(Pixel coordinate grounding data)

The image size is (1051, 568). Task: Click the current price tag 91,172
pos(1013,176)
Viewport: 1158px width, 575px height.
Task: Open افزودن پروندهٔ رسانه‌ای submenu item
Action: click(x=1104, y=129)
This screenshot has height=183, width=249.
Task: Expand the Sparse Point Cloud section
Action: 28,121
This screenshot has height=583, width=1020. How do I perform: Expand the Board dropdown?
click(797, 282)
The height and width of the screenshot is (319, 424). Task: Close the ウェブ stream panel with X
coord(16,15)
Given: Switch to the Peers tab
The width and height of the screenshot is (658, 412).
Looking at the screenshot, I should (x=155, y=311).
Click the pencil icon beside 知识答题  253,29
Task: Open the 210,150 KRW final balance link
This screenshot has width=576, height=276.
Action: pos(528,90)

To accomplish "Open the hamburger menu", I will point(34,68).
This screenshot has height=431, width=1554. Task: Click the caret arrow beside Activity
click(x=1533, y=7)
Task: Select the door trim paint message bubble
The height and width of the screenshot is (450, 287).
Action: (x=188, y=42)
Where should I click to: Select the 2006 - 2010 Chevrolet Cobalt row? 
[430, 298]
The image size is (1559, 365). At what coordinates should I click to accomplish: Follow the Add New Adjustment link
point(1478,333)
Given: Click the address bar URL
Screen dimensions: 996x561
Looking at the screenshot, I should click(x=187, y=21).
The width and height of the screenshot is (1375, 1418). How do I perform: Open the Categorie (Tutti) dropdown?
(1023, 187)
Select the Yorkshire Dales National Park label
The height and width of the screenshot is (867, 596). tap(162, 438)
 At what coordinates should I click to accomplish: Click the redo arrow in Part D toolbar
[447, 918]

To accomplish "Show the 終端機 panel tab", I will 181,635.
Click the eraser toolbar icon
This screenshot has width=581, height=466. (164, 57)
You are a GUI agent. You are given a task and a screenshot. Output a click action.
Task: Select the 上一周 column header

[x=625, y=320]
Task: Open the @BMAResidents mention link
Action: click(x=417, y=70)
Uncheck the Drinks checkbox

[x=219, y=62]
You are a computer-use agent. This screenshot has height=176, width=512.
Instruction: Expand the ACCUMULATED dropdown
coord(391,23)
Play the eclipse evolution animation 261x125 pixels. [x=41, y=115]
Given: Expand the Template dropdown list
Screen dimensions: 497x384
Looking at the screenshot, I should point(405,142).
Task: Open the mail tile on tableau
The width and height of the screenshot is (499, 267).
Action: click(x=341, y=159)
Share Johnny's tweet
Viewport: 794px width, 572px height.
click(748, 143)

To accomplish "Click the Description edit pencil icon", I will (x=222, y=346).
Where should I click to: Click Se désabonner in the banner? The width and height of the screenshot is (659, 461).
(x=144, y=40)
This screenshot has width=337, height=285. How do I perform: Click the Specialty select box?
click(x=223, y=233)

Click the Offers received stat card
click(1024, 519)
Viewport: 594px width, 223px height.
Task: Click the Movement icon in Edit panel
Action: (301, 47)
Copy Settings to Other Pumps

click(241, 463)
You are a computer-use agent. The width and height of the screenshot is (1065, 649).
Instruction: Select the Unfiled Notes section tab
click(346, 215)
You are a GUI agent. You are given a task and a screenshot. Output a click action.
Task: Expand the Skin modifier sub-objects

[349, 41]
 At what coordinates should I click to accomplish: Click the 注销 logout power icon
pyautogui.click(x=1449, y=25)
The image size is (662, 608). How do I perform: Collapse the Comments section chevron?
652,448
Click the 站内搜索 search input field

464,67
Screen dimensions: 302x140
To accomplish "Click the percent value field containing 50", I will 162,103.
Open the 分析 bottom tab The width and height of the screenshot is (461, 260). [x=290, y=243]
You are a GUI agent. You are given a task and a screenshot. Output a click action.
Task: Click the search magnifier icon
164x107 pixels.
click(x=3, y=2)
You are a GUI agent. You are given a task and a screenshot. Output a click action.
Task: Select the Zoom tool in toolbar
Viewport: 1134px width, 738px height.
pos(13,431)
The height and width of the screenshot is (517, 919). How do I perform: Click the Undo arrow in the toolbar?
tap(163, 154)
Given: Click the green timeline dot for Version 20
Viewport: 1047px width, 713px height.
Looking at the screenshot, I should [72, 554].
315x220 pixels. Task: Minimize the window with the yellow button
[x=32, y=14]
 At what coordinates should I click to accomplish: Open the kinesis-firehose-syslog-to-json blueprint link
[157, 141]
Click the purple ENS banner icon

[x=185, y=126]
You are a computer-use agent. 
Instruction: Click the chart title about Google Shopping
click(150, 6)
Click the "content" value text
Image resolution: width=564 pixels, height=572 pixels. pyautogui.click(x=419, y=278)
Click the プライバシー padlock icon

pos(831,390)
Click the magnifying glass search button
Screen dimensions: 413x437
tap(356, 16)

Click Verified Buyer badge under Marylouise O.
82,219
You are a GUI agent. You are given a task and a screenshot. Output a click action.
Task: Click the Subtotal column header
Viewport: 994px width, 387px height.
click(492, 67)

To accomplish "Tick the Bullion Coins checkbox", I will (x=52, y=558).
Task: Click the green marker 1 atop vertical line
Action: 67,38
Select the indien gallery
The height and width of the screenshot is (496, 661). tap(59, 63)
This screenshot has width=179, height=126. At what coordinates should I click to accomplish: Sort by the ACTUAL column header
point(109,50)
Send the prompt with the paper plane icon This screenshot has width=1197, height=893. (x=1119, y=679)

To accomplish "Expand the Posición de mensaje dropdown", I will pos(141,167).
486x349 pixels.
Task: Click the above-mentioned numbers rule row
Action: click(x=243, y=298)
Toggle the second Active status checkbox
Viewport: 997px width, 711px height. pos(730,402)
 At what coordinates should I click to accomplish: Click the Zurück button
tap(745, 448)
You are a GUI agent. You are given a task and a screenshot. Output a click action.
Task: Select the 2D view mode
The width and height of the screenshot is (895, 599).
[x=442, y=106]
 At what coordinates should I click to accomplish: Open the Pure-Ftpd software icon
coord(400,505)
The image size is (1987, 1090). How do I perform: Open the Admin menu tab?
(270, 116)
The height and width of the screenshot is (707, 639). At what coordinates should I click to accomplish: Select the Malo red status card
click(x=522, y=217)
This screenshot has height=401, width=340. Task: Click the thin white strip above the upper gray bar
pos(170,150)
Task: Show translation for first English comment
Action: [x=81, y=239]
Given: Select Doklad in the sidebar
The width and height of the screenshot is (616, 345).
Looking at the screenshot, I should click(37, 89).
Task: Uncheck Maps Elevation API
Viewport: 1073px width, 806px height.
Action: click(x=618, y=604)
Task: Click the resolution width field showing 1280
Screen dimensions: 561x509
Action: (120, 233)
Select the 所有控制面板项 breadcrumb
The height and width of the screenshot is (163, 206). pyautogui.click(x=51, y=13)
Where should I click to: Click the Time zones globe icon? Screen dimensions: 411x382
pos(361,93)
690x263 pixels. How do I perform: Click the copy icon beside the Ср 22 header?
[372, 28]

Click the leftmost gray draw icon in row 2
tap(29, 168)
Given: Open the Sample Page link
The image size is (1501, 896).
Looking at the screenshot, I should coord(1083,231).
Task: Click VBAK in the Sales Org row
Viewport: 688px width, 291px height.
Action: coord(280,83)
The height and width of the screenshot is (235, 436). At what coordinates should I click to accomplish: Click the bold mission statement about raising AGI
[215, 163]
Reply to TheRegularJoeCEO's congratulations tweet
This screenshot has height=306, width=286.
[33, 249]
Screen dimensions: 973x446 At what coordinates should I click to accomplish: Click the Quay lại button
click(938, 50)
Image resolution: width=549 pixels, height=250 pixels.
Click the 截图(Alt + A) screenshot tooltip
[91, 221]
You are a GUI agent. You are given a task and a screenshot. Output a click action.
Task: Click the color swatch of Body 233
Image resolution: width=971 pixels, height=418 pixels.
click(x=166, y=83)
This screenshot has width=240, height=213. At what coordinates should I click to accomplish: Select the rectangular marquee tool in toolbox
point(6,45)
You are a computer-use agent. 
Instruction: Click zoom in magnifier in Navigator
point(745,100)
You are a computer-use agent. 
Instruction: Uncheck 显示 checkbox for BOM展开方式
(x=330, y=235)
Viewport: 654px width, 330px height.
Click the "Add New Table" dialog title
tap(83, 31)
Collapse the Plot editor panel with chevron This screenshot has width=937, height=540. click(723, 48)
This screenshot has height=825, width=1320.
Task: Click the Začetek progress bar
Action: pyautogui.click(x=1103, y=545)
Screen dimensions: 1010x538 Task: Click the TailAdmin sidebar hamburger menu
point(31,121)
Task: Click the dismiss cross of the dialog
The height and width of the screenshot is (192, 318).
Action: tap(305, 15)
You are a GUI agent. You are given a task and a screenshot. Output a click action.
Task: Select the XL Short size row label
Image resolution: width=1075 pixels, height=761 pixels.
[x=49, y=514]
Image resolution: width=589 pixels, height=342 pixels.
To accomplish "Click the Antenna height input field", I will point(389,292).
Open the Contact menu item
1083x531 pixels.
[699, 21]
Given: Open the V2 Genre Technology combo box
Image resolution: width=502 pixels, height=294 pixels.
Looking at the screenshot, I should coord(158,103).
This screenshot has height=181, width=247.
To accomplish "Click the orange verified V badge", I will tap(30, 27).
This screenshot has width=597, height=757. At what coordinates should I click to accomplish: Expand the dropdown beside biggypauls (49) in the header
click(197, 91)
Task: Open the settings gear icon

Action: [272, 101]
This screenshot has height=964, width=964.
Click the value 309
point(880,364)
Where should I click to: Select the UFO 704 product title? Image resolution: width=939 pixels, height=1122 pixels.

**Exercise objective**
What are the lines from the one with "This screenshot has width=240, height=213." through the end of the records above? Set them down exactly, both ends included, and nothing else.

**Answer space**
This screenshot has width=240, height=213. At what coordinates should I click to accomplish: Select the rectangular marquee tool in toolbox
point(6,45)
You are a computer-use agent. 
Instruction: Click zoom in magnifier in Navigator
point(745,100)
You are a computer-use agent. 
Instruction: Uncheck 显示 checkbox for BOM展开方式
(x=330, y=235)
Viewport: 654px width, 330px height.
Click the "Add New Table" dialog title
tap(83, 31)
Collapse the Plot editor panel with chevron This screenshot has width=937, height=540. click(723, 48)
This screenshot has height=825, width=1320.
Task: Click the Začetek progress bar
Action: pyautogui.click(x=1103, y=545)
Screen dimensions: 1010x538 Task: Click the TailAdmin sidebar hamburger menu
point(31,121)
Task: Click the dismiss cross of the dialog
The height and width of the screenshot is (192, 318).
Action: tap(305, 15)
You are a GUI agent. You are given a task and a screenshot. Output a click action.
Task: Select the XL Short size row label
Image resolution: width=1075 pixels, height=761 pixels.
[x=49, y=514]
Image resolution: width=589 pixels, height=342 pixels.
To accomplish "Click the Antenna height input field", I will point(389,292).
Open the Contact menu item
1083x531 pixels.
[699, 21]
Given: Open the V2 Genre Technology combo box
Image resolution: width=502 pixels, height=294 pixels.
Looking at the screenshot, I should coord(158,103).
This screenshot has height=181, width=247.
To accomplish "Click the orange verified V badge", I will tap(30, 27).
This screenshot has width=597, height=757. At what coordinates should I click to accomplish: Expand the dropdown beside biggypauls (49) in the header
click(197, 91)
Task: Open the settings gear icon

Action: [272, 101]
This screenshot has height=964, width=964.
Click the value 309
point(880,364)
Where should I click to: Select the UFO 704 product title? Image resolution: width=939 pixels, height=1122 pixels.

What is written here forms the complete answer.